Jim204 , I Was going to say that Lupu was THE Schubert  pianist . But every one 

knows  I am a Schubert freak  and  perhaps It would not go over well at his death .

BUT our Scottish  Icon of all things pianist did it for me.

I have every Lupu  of Schubert that  is (I think) and IMO no reason to play anything else !

@jim5559    My dear friend I agree with you one hundred percent, his Schubert is as if God himself is at his back and willing him on to give nothing other than life itself on a palette of 88 keys, such was his genius.

Some people are saying this and that pianist produced the best tone, I have been to many many live concerts and believe me live is the only way you can judge a pianist. The pianist who is number one for me was Claudio Arrau whose tone could be a soft whisper or an earth shattering roar but never once with a rough tone. He was like the old pianists like Rachmaninov or Hoffman who were quiet at the piano not for them the histrionics of hand waving and tragic faces , even Horowitz hardly betrayed his playing and not portraying todays penchant for playing with evermore hand and arm waving. I now hate watching the Leeds or other pianoforte competitions as each successive pianist is more flamboyant than the last. I managed in the late sixties to get down to London to hear Arrau play the last three piano sonatas by Beethoven. I have not to this day heard piano tone like it with a total economy at the keyboard producing such a regal tone that I was enchanted. When he got to the last sonata in C Minor he got to the bit where it is nothing but trills and I have to say that being a big gruff Scotsman I surprised myself to find floods of tears flowing down my cheeks and of people around me also. I never will forget that concert and that tone and it was in my head for weeks after . I find that most of Arrau’s records are just a poor imitation of the great man, and after all this is the man that Rachmaninov and Horowitz used to go backstage and congratulate him on his interpretations and tone. Horowitz also whispered to him once that he Horowitz was glad he didn’t play any Beethoven.

Between live performance concert in big hall and listening recorded concert there is a difference always a changing one with no absolute superiority of one over the other in all case, for me...

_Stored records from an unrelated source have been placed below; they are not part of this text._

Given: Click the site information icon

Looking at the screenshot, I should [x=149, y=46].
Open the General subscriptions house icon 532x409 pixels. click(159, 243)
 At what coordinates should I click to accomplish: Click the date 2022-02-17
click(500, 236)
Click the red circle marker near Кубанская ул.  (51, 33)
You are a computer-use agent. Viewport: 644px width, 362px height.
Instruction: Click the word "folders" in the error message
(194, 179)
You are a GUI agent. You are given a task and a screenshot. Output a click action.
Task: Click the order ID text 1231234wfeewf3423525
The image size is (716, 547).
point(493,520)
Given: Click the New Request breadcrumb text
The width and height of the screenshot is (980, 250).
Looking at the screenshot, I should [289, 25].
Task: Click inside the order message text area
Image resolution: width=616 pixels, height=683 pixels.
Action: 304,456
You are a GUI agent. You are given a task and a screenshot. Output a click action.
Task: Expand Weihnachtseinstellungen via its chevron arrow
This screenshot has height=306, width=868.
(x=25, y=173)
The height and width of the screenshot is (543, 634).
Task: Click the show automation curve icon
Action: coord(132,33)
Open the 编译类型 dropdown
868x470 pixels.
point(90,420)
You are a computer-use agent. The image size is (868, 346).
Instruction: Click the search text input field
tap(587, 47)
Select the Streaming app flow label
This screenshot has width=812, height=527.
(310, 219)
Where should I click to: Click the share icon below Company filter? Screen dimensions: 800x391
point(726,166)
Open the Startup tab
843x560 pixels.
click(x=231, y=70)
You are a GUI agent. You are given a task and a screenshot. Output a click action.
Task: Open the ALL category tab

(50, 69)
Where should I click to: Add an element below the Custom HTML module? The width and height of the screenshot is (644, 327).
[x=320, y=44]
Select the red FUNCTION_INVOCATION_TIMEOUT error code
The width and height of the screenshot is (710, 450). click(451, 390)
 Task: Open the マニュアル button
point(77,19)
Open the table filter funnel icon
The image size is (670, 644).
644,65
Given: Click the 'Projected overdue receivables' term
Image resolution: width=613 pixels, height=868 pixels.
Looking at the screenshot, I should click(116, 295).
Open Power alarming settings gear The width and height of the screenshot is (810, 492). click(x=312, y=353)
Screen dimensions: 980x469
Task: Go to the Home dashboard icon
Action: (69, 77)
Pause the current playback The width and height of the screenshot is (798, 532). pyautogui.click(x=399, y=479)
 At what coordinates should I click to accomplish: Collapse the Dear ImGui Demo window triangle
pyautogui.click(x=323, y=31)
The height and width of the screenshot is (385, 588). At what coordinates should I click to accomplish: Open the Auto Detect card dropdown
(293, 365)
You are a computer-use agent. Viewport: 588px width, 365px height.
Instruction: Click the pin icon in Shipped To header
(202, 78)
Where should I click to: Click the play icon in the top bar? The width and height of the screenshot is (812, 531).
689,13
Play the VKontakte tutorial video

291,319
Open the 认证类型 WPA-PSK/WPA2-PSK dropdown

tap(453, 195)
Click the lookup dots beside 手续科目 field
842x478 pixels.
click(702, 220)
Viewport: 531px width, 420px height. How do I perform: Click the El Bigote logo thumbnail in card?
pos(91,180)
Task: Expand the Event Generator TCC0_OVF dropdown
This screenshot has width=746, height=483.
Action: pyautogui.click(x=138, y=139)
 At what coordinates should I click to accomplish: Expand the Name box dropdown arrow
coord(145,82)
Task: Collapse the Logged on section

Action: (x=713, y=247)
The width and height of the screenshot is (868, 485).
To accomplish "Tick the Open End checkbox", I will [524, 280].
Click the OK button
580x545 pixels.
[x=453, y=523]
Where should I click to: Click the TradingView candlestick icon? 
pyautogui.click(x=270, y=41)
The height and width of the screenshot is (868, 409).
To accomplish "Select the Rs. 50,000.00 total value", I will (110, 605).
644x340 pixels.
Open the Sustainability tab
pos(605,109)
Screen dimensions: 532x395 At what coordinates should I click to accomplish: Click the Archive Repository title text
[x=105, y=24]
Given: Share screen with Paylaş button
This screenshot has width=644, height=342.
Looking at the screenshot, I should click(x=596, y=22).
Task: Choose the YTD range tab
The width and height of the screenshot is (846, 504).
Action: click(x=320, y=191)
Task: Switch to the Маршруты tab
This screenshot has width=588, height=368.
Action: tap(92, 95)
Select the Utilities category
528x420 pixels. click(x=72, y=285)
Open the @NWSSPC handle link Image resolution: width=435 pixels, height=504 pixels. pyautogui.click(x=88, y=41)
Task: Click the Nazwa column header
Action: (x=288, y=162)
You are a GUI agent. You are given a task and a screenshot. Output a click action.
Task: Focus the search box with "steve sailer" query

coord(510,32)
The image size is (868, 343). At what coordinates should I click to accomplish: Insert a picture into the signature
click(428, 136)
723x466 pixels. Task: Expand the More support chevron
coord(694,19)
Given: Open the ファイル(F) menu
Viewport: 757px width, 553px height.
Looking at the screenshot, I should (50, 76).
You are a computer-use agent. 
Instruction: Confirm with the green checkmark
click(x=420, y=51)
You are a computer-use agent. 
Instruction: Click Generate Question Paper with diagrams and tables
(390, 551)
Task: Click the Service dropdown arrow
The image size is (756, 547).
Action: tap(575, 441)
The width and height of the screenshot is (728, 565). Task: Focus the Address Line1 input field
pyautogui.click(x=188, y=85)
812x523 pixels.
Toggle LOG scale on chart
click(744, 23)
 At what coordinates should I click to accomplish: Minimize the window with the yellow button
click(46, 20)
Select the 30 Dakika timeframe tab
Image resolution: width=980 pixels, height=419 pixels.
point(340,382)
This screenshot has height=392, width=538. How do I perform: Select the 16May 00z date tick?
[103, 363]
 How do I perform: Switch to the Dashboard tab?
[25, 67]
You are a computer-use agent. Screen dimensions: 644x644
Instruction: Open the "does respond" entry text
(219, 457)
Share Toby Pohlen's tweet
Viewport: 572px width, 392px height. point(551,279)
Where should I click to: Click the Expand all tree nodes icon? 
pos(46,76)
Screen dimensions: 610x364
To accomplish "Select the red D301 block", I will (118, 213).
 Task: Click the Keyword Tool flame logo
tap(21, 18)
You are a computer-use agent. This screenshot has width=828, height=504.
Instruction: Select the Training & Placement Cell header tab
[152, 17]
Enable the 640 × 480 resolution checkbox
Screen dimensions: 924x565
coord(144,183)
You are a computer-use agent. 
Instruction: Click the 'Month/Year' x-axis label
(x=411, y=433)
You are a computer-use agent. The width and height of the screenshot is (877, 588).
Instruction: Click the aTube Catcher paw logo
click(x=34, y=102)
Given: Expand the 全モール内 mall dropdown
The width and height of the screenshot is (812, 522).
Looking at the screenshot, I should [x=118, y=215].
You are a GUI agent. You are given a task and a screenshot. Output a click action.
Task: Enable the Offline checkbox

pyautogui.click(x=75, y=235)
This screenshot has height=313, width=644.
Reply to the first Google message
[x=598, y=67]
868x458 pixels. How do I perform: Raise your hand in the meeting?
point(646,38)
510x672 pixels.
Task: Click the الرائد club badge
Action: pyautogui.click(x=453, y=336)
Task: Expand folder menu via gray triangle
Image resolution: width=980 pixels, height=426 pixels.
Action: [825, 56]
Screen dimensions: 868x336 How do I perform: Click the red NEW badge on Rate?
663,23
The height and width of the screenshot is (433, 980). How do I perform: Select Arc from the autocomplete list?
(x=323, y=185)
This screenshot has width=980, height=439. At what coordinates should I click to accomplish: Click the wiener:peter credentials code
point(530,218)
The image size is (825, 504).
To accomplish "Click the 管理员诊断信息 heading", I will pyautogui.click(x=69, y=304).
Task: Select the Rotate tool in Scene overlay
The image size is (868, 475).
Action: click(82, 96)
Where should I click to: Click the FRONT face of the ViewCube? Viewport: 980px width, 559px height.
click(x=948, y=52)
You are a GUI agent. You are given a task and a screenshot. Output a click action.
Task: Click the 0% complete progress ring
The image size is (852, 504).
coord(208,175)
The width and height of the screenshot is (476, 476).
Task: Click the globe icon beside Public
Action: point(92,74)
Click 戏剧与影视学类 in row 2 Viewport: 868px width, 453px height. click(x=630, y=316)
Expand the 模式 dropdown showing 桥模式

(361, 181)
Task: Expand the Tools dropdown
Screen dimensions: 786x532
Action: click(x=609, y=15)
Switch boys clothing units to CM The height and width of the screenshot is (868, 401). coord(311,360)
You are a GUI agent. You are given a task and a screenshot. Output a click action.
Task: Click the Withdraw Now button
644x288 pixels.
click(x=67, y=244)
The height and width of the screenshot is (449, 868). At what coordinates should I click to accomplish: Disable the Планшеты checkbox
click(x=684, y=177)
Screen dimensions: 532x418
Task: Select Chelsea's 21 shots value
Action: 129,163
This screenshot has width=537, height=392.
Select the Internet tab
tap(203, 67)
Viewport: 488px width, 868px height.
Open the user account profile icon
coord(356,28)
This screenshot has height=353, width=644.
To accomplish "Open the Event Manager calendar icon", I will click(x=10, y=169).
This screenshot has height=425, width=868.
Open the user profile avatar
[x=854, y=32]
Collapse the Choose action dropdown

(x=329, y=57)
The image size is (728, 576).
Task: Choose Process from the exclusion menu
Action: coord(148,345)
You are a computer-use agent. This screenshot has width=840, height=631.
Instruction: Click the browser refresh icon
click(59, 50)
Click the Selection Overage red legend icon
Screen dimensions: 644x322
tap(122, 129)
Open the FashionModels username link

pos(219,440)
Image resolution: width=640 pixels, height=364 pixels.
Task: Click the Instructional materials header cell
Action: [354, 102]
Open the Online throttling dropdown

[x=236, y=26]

It is true that a lived performance will always own a potential superiority for sure in principle because the musician spirit and body is in the room... A very small room concert is then the ONLY ideal way...Or playing ourself with this musician for sure.... 😊

But for a big hall concert it depend on many factors at play, location of the listener, crowds noise, acoustic properties of the room...

Glenn Gould prefered studio recording... I dont say he was right , i say he was not wrong either...

But for sure we can judge to a relative high degree a great pianist playing even from a bad recording...

We cannot assess the level of an artist only if we were "there" so to speak...


Our taste each one of us differ so much that for example i put here few months ago one of the greateast pianist perhaps i ever listened to and some criticized my choice saying they even cannot pick a reason why i admire him... 😊

 

Another example: i own albums of a tanbur Iranian musician, very badly recorded , which are among the most powerful musical performance i ever listened to, Yehudi Menuhin wrote and tought the same about him and to be frank i listen to this musician after reading Menuhin impressions... But for most people it will be only an horrendous recording and a not tamed music at all (persian origin) ... I know i test it with many music lovers, and they cannot understand why i loved it so much...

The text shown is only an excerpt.